R E C E N S I O N E
Recensione di Riccardo Talamazzi
Percorrere in lungo e in largo le tracce di questo Two Worlds di Antonio Artese Trio è un esercizio ritemprante. Come tirare un respiro profondo dopo un’immersione in apnea. Un po’ perché l’autore non raccoglie l’angustia di molto jazz contemporaneo, di quello più provocatoriamente dissonante, per capirci. In secondo luogo perché ci troviamo di fronte ad un’opera molto ben armonizzata in cui si percepisce senza sforzo la forte impronta classica che condiziona, con i suoi aromi altresì consonanti, la tessitura ariosa e nitida di questa musica.
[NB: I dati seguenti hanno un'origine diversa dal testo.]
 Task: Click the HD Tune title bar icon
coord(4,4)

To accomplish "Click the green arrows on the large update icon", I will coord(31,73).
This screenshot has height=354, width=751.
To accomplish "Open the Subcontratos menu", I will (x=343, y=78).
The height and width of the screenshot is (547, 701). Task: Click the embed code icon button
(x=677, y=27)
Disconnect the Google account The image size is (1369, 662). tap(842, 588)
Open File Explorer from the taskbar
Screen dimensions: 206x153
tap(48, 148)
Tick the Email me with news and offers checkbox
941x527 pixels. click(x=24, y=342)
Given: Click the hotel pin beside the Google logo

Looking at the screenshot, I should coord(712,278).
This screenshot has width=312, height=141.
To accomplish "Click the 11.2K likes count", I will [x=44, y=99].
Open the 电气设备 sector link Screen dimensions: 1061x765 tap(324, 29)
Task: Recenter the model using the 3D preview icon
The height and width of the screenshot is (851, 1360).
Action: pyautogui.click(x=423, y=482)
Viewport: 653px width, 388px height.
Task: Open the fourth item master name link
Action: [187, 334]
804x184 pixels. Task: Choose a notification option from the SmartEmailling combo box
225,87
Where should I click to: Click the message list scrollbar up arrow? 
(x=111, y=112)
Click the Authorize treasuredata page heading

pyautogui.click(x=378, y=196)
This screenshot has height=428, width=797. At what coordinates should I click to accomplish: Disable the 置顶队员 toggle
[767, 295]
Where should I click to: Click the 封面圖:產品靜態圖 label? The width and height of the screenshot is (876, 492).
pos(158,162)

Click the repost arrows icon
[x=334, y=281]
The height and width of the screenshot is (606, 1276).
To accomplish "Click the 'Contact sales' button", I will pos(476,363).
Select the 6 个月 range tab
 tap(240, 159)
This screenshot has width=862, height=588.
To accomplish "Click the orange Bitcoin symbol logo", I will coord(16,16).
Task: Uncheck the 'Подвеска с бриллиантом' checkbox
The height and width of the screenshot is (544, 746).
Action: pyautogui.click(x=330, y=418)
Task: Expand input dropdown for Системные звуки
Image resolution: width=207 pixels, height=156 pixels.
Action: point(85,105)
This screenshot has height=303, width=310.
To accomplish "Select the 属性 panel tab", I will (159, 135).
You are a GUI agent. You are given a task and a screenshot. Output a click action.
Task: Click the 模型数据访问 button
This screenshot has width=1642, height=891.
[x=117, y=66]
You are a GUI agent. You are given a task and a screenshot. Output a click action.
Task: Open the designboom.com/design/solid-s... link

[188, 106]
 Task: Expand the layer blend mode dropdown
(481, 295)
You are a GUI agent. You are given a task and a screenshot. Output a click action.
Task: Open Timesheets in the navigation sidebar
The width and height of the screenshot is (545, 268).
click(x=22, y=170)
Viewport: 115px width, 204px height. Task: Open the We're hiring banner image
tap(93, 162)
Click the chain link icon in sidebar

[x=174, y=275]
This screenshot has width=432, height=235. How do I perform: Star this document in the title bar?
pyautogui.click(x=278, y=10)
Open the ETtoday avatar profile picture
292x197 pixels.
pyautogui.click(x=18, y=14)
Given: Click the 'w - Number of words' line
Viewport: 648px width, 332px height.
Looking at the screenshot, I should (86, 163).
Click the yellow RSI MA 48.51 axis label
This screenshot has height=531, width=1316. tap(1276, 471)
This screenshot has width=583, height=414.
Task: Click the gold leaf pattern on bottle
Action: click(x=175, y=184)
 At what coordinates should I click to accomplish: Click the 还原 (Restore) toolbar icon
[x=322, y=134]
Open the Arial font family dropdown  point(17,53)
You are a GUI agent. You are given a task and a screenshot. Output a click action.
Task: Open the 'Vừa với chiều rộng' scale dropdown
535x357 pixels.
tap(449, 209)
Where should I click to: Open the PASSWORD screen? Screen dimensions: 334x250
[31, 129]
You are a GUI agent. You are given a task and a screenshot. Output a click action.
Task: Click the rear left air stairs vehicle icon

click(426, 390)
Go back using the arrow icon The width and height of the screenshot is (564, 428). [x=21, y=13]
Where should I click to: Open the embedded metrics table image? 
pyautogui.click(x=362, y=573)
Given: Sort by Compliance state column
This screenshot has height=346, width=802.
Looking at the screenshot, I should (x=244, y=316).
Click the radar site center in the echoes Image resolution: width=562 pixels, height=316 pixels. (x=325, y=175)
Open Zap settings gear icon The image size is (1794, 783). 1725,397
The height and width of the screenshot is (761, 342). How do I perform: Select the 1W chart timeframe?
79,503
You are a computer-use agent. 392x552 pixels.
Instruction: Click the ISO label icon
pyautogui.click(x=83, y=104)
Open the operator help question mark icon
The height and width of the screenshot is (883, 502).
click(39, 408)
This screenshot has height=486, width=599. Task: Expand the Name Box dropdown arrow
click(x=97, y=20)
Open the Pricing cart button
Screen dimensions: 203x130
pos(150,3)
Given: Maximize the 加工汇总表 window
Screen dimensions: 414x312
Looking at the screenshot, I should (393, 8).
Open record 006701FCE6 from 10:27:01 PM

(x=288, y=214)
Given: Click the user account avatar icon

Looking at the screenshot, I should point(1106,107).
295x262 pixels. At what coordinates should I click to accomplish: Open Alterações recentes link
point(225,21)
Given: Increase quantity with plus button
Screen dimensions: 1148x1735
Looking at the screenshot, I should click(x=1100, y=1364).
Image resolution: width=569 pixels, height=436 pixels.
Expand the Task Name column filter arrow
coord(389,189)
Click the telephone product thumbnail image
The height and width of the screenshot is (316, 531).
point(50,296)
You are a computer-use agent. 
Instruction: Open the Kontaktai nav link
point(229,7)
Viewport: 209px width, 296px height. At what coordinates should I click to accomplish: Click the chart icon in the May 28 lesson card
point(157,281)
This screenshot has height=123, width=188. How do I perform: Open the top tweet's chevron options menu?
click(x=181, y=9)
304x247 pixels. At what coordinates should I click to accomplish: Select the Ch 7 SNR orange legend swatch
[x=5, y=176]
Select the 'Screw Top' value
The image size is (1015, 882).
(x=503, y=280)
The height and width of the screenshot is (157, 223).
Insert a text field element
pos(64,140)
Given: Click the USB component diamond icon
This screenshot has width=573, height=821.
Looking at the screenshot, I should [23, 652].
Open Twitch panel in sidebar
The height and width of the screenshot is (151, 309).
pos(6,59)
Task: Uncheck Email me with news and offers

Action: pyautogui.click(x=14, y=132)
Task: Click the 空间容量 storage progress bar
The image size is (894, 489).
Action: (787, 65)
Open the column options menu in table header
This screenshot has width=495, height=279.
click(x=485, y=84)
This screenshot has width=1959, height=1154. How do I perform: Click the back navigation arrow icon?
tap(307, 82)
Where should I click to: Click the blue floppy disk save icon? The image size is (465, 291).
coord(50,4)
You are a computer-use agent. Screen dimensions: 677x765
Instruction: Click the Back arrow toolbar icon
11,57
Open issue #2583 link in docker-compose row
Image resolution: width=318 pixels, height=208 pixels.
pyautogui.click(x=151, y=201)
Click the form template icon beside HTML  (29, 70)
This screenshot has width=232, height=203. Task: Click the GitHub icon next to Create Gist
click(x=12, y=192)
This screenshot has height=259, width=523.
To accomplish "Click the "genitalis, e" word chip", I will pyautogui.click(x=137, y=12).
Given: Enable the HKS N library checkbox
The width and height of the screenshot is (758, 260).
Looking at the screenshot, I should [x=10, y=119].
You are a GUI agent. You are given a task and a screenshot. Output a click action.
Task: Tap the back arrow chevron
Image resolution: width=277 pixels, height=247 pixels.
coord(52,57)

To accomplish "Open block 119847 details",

La dolcezza eufonica, l’espressivo scorrere dei suoni e il nucleo leggero delle composizioni fanno sì che si realizzi una vera e propria jazz-therapy, quasi un’azione lenitiva sul nostro stato psico-fisico o, se preferite, una moderata ed effervescente stimolazione del tono dell’umore. Ma dobbiamo ben intenderci su quest’ultimo punto. Two Worlds è un disco jazz, non un gingillo new-age e come tale riconosce una serie di crediti piuttosto evidenti, direi suddivisi a metà tra certo pianismo duttile e velatamente romantico alla Bill Evans e un’impronta non sfacciata ma piuttosto percepibile di estetica nordico-scandinava. I due mondi di cui parla questo album, qualunque essi siano e pur potendo essere interpretati in ottiche diverse, non sono in opposizione uno all’altro, bensì in reciproca, fluida continuità. Così se da una parte si avverte l’educazione classica – tutti i componenti del gruppo hanno in comune il diploma al Conservatorio di S.Cecilia in Roma – dall’altro lato colpisce l’impostazione jazzistica che corroborata da soggiorni e master negli U.S.A da parte di ognuno dei tre musicisti, rappresenta la vera anima narrante di questo lavoro. Le succitate influenze, così apparentemente differenti, s’intercalano tra loro come se le reciproche prospettive diventassero interpretabili da un unico punto di vista. Lo stesso intendimento potremmo riscontrarlo nel penultimo brano in scaletta di questo disco, quello che vede l’italianissima tradizione del melodramma – nello specifico un estratto dalla Madama Butterfly – a confronto con la scioltezza di un interplay tipico di un buon gruppo jazz, cioè portatore di una cultura musicale di radici e sviluppi assai diversi. Nessuna opposizione, comunque, ma una sintesi direi quasi hegeliana tra mondi apparentemente antitetici eppure così ben compenetrati uno nell’altro.